DIRECTIONS:
Repeat exactly the lines below from the line that contains "The image size is (546, 410)." to the last line, inclusive, without the pictures.

--- START ---

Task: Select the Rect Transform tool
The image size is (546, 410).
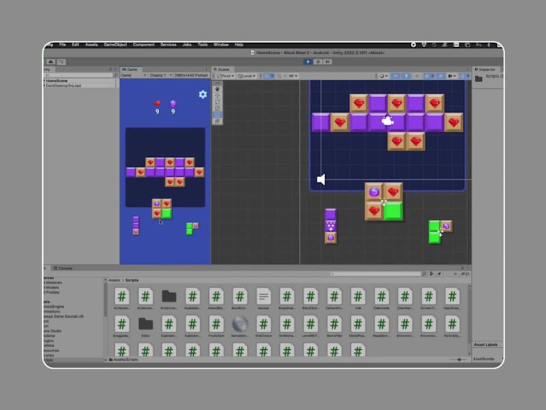Action: 218,114
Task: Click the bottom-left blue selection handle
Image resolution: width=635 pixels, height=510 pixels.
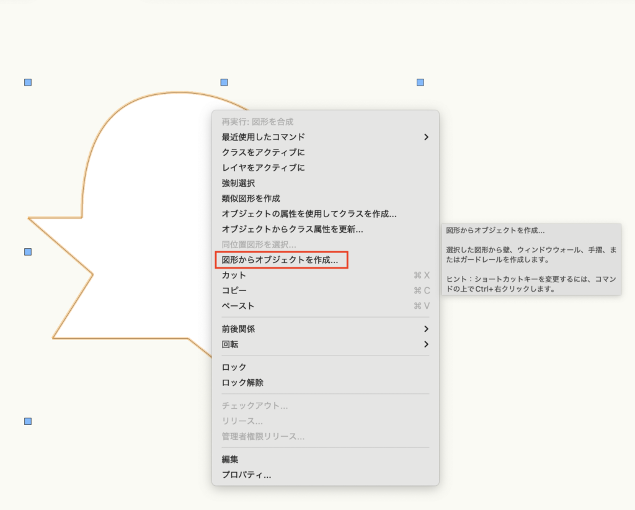Action: (x=28, y=421)
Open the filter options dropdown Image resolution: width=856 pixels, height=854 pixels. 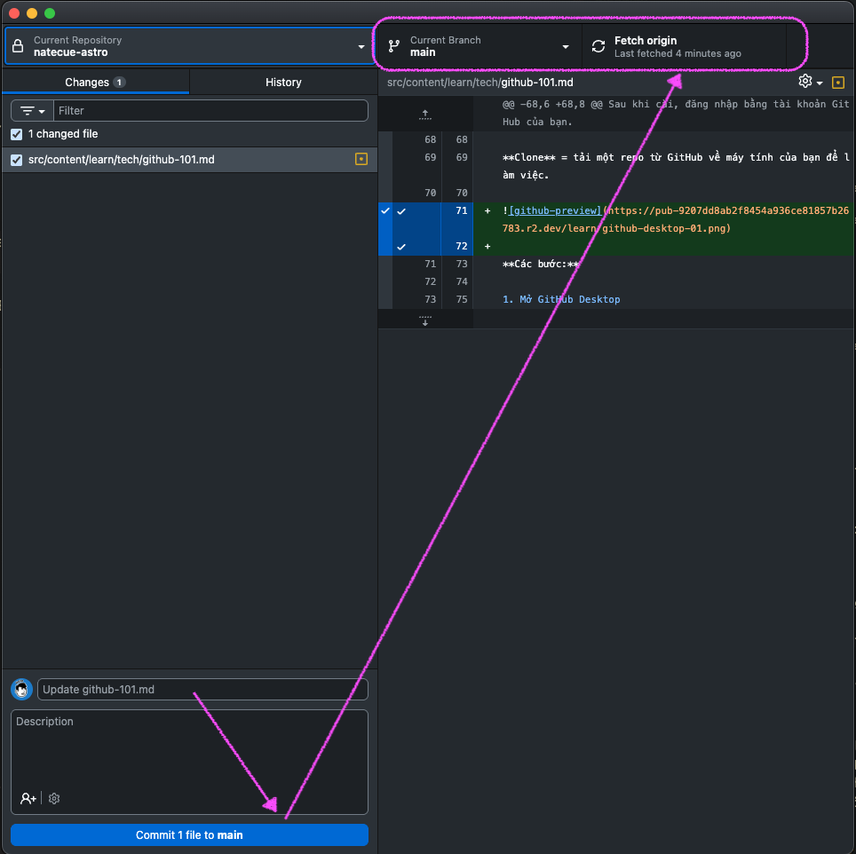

--- END ---

TASK RESPONSE:
The image size is (546, 410).
Action: 218,114
Task: Click the bottom-left blue selection handle
Image resolution: width=635 pixels, height=510 pixels.
Action: (x=28, y=421)
Open the filter options dropdown Image resolution: width=856 pixels, height=854 pixels. 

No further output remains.